→ Problem details: Transcribe each of the following lines verbatim, keeping every character unchanged.

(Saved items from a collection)
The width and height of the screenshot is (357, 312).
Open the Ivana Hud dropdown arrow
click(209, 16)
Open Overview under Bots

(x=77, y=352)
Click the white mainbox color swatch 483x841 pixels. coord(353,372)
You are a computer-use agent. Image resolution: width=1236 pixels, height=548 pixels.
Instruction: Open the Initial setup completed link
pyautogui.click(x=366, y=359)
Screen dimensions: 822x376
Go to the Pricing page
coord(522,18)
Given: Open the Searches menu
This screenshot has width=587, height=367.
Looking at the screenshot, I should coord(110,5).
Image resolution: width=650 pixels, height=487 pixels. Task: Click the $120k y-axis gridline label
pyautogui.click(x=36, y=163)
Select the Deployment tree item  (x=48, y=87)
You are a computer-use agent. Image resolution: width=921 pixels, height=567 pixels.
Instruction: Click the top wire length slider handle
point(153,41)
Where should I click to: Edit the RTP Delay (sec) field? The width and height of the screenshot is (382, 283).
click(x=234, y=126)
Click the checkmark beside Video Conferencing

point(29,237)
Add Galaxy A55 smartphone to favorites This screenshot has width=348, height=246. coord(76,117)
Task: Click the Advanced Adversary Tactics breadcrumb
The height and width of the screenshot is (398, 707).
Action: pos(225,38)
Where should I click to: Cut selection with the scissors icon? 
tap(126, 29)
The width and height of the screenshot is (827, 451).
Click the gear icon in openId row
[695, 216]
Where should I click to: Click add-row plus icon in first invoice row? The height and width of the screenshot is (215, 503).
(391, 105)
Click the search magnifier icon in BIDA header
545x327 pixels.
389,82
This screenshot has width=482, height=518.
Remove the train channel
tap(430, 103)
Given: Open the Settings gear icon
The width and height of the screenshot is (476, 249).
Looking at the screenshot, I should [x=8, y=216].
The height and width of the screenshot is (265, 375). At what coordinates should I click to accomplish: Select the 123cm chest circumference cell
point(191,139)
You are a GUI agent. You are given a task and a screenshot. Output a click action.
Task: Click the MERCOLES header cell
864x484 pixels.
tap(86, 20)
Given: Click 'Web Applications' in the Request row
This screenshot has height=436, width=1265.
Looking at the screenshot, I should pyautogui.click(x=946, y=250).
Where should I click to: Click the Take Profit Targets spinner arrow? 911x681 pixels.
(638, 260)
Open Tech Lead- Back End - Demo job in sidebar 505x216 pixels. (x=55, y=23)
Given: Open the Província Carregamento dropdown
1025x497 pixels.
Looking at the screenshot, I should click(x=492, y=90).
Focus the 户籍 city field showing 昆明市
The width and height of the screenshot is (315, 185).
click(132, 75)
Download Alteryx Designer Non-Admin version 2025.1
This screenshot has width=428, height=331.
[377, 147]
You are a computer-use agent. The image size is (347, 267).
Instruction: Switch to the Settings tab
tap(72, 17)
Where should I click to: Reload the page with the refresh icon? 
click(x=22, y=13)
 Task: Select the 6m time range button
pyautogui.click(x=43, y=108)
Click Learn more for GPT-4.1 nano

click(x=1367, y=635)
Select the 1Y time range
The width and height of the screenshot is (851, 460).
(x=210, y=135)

→ Answer:
The width and height of the screenshot is (357, 312).
Open the Ivana Hud dropdown arrow
click(209, 16)
Open Overview under Bots

(x=77, y=352)
Click the white mainbox color swatch 483x841 pixels. coord(353,372)
You are a computer-use agent. Image resolution: width=1236 pixels, height=548 pixels.
Instruction: Open the Initial setup completed link
pyautogui.click(x=366, y=359)
Screen dimensions: 822x376
Go to the Pricing page
coord(522,18)
Given: Open the Searches menu
This screenshot has width=587, height=367.
Looking at the screenshot, I should coord(110,5).
Image resolution: width=650 pixels, height=487 pixels. Task: Click the $120k y-axis gridline label
pyautogui.click(x=36, y=163)
Select the Deployment tree item  (x=48, y=87)
You are a computer-use agent. Image resolution: width=921 pixels, height=567 pixels.
Instruction: Click the top wire length slider handle
point(153,41)
Where should I click to: Edit the RTP Delay (sec) field? The width and height of the screenshot is (382, 283).
click(x=234, y=126)
Click the checkmark beside Video Conferencing

point(29,237)
Add Galaxy A55 smartphone to favorites This screenshot has width=348, height=246. coord(76,117)
Task: Click the Advanced Adversary Tactics breadcrumb
The height and width of the screenshot is (398, 707).
Action: pos(225,38)
Where should I click to: Cut selection with the scissors icon? 
tap(126, 29)
The width and height of the screenshot is (827, 451).
Click the gear icon in openId row
[695, 216]
Where should I click to: Click add-row plus icon in first invoice row? The height and width of the screenshot is (215, 503).
(391, 105)
Click the search magnifier icon in BIDA header
545x327 pixels.
389,82
This screenshot has width=482, height=518.
Remove the train channel
tap(430, 103)
Given: Open the Settings gear icon
The width and height of the screenshot is (476, 249).
Looking at the screenshot, I should [x=8, y=216].
The height and width of the screenshot is (265, 375). At what coordinates should I click to accomplish: Select the 123cm chest circumference cell
point(191,139)
You are a GUI agent. You are given a task and a screenshot. Output a click action.
Task: Click the MERCOLES header cell
864x484 pixels.
tap(86, 20)
Given: Click 'Web Applications' in the Request row
This screenshot has height=436, width=1265.
Looking at the screenshot, I should pyautogui.click(x=946, y=250).
Where should I click to: Click the Take Profit Targets spinner arrow? 911x681 pixels.
(638, 260)
Open Tech Lead- Back End - Demo job in sidebar 505x216 pixels. (x=55, y=23)
Given: Open the Província Carregamento dropdown
1025x497 pixels.
Looking at the screenshot, I should click(x=492, y=90).
Focus the 户籍 city field showing 昆明市
The width and height of the screenshot is (315, 185).
click(132, 75)
Download Alteryx Designer Non-Admin version 2025.1
This screenshot has width=428, height=331.
[377, 147]
You are a computer-use agent. The image size is (347, 267).
Instruction: Switch to the Settings tab
tap(72, 17)
Where should I click to: Reload the page with the refresh icon? 
click(x=22, y=13)
 Task: Select the 6m time range button
pyautogui.click(x=43, y=108)
Click Learn more for GPT-4.1 nano

click(x=1367, y=635)
Select the 1Y time range
The width and height of the screenshot is (851, 460).
(x=210, y=135)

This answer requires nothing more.